TO DO
1 > Duplicate the portion of the article on Bolivia between "With several rebellions" and "corporate party line.", inclusive.
2 > Answer these questions using the article on Bolivia:
(a) Who became president after 'Goni' Lozada was overthrown?
(b) In what year did armed miners and factory workers march on La Paz?
(c) How many current residents does El Alto have?
3 > Write the next part of the article on Bolivia, picking up after its final sentence.

DOCUMENT EXCERPT
· · · · ·
With several rebellions against corporate theft of resources like natural gas and water, Bolivia has become an epicenter of the growing Latin American backlash against neoliberalism. When corrupt President 'Goni' Lozada sought to privatize Bolivia's natural gas resources, he was overthrown in a revolt that challenged the most basic tenets of global capitalism in South America. After the street fighting abated, the hated Bolivian political elite found that the only acceptable replacement was, simply, anybody but them. The respected historian and political outsider Carlos Mesa became president, and succeeded in calming a country on the brink of revolution with vague promises of reform while toeing as closely as ever the corporate party line.

Similar presidential pressure release valves have been used to defuse growing militancy and anger in countries like Mexico, Argentina and Brazil in recent years. And as with Argentina's Piqueteros and Brazil's Workers' Party, Bolivia's massive social movements have wound up fighting amongst themselves, while opportunistic movement-caudillos (such as popular coca leader Evo Morales) jockey to be the next in line to sell out and become the 'reform' president.

In this context of revolt and retreat, the status quo claimed victory recently when a referendum vote supported passing a new pro-corporate law allowing the export of the contested natural gas resources. Divided social movement groups pursued conflicting strategies towards the vote, with some calling for voters to abstain, some participating, and some issuing complicated appeals to do both - as a unified and well-financed election campaign by the elite won what they claim is a ballot box mandate for continued corporate plunder.

Resistance never lets up

They shouldn't congratulate themselves too soon. If the past 500 years of colonialism in Bolivia shows anything, it is that resistance in this part of the world never lets up. From indigenous uprisings against Spanish rule, to the 1952 revolution when armed miners and factory workers marched on La Paz and defeated the Bolivian army in three days of open war, Bolivians have never given an inch to the rich white gangsters.

However, recent changes in the patterns of plunder in Bolivia have made the organizations, format and strategies of the current resistance strikingly different from those of the past. In contrast to the past, when strikes and workplace occupations by unions of the industrial proletariat were the engine of the struggle, today it is gremios of informal market workers, indigenous organizations and other new social sectors that are fighting an old battle, on new turf.

El Alto In many ways, nothing better illustrates what neoliberalism has done to Bolivia than the city that set this whole battle off: El Alto. What began as a slum neighborhood around and above the capital city of La Paz, has in the past decade grown so rapidly that it is by now actually larger than the capital itself. El Alto's miles and miles of desperately poor shacks now constitute the largest city in Bolivia - in fact, El Alto is the fastest-growing city in the hemisphere. With its structural unemployment, incredible population growth, sprawling miles of substandard housing, and incredible social misery, El Alto may represent the near future of Latin American urban life - the era of the mega slum.

The mega slum is, of course, no natural phenomenon - El Alto is the IMF's Bolivian offspring. Ever since the structural adjustment programs the Fund forced on Bolivia's economy in the 80s, more and more Bolivians have become vulnerable to economic shock and displacement - especially the rural poor. As a result, a demographic revolution is bringing hundreds of thousands from isolated peasant communities to sprawling, miserable slums like El Alto. Of its 800,000 current residents, more than 90% are indigenous Aymara, recent migrants from the countryside.
· · · · ·
RECORD EXCERPTS
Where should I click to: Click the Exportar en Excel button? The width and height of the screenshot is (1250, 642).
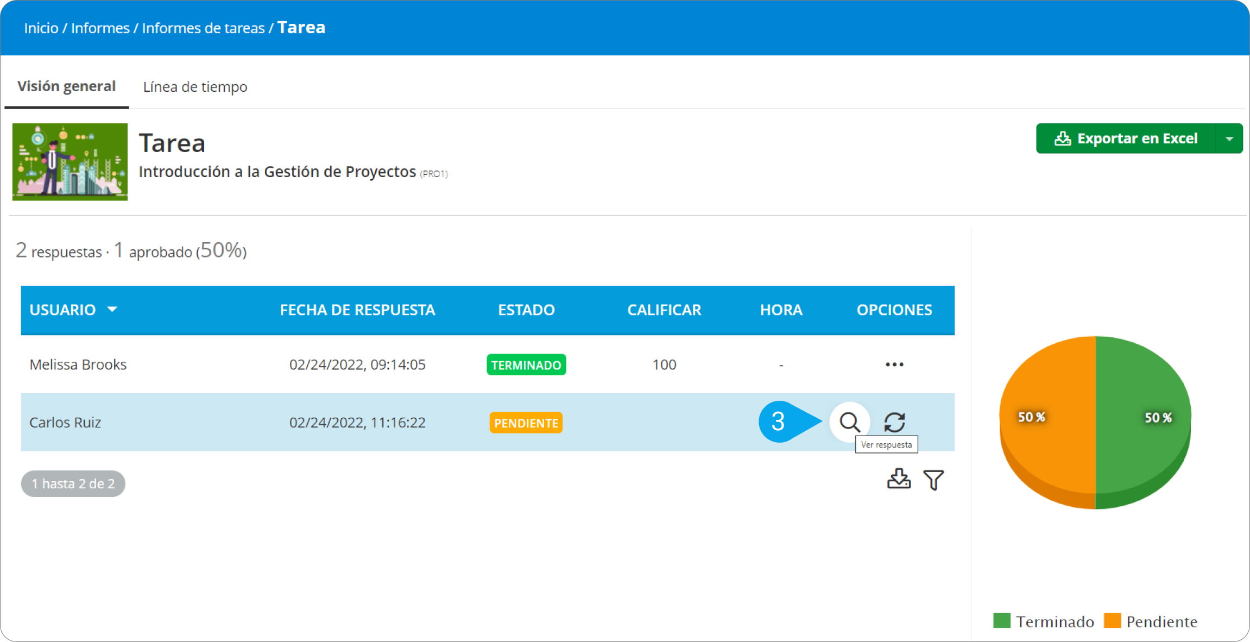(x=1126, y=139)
· · · · ·
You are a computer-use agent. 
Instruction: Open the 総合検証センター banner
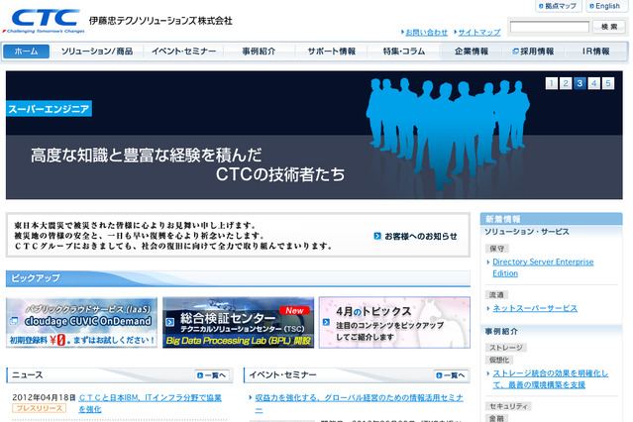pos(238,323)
· · · · ·
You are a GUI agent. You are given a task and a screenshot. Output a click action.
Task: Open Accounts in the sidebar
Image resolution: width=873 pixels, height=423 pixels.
· · · · ·
THE RESULTS
1 >
With several rebellions against corporate theft of resources like natural gas and water, Bolivia has become an epicenter of the growing Latin American backlash against neoliberalism. When corrupt President 'Goni' Lozada sought to privatize Bolivia's natural gas resources, he was overthrown in a revolt that challenged the most basic tenets of global capitalism in South America. After the street fighting abated, the hated Bolivian political elite found that the only acceptable replacement was, simply, anybody but them. The respected historian and political outsider Carlos Mesa became president, and succeeded in calming a country on the brink of revolution with vague promises of reform while toeing as closely as ever the corporate party line.

2 >
(a) Carlos Mesa
(b) 1952
(c) 800,000

3 >
IMF and World Bank

For Bolivia's elite, these structural changes could be said to have succeeded where the military failed for decades. Bolivia had, for much of this century, the most resilient mass movements in Latin America - communist-led union federations and massive campesino groups that the Bolivian army was more or less perpetually at war with. An exterminist military tradition that includes such luminaries of evil as Nazi Klaus Barbie, was simply never able to kill enough miners or teachers to liquidate Bolivia's social movements.

But the IMF and World Bank's economic 'reforms' wiped out entire sectors of the Bolivian economy - mining, manufacturing, and the public sector - that employed mass numbers of organized revolutionaries. This targeted, strategic downsizing of hundreds of thousands of social movement militants effectively silenced the Bolivian left for the better part of the 90s.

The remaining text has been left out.